1. Incentive Trips: Currently many organizations are shutting down their sales trips (either their annual sales kick-off or their annual sales incentive winner’s trip). We won’t go into this in great detail here, as my colleagues discussed how to handle this in a prior blog. But how to handle incentive trips requires careful consideration as you are setting a precedent for the future.

2. Quotas: Salespeople will start missing their numbers in many industries. This will require quota adjustment consideration if it is reasonably clear how the performance of the sales force will change overall. We may not want to “make them whole,” but at least a partial quota adjustment may be in order given the extreme and external nature of the coronavirus. For many sales forces, the impact isn’t at all clear. In those cases, companies could consider a type of “indexing” method to prorate performance based on overall performance. This requires keeping quotas the same (no change) but handling the performance level differently in the incentive plan (discussed below).

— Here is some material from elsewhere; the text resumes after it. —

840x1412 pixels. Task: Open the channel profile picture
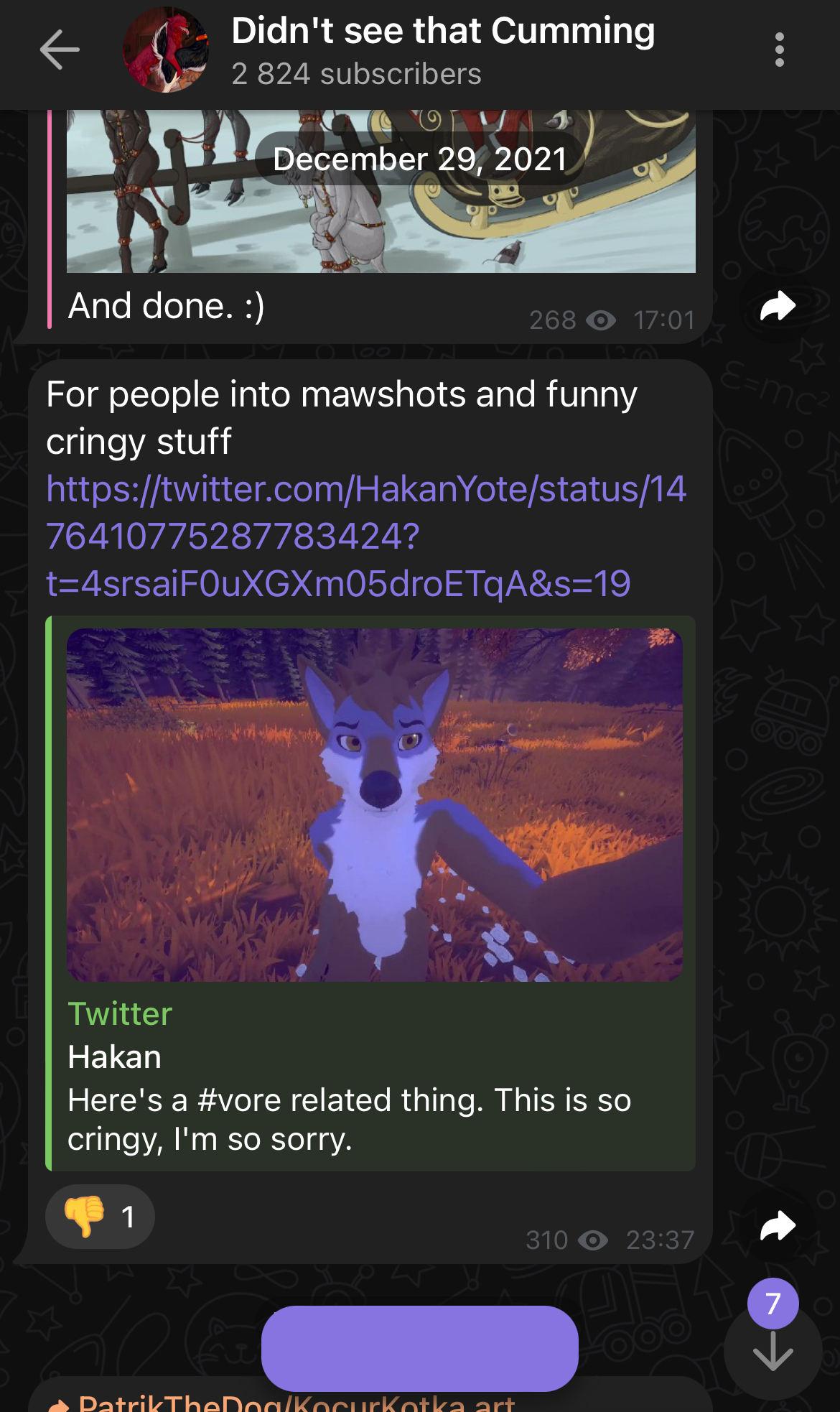point(167,50)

3. Plan Design Changes: Not every plan has quotas. And some companies will have no way to set reasonable quotas. So how should that be handled? One way is to “index” performance. This method says to normalize the entire sales performance distribution based on national performance. Essentially it’s a way to adjust everybody’s performance based on how your company performs overall to the market. In this model, you would likely not pay somebody at target who matched the national performance level, assuming you performed well below expectations.

If you don’t want to adjust quota or move to a normalized plan, there are a number of different ways you can adjust your plan:

  • Adjust the payout curve by making it easier to get “in the money” by lowering threshold (perhaps as low as dollar 1)
  • Scrap the plan and pay on activities/MBOs
  • Scrap the plan and pay at target (i.e. a guarantee) or some portion of target

4. Year-End Adjustments: While quota and plan design changes take precedent, you should begin thinking about year-end adjustments – your salespeople will be asking about them soon if they haven’t already.
All of the following are typically based on final year-end performance:

  • Annual performance review
  • Merit increase
  • Recognition trip (e.g. President’s Club qualification)
  • Long-term incentive eligibility

Because these elements depend on year-end performance (often vs. a quota), any impact from coronavirus impacts all of those elements above. And any adjustments you choose to make to the quota or the plan also impact them.

 

While the coronavirus’ impact on the economy came on quite suddenly, it’s now clear that it will impact the economy and sales compensation for 2020 and perhaps beyond. It’s time now to think about changes you may want to make for the short term and for all of 2020.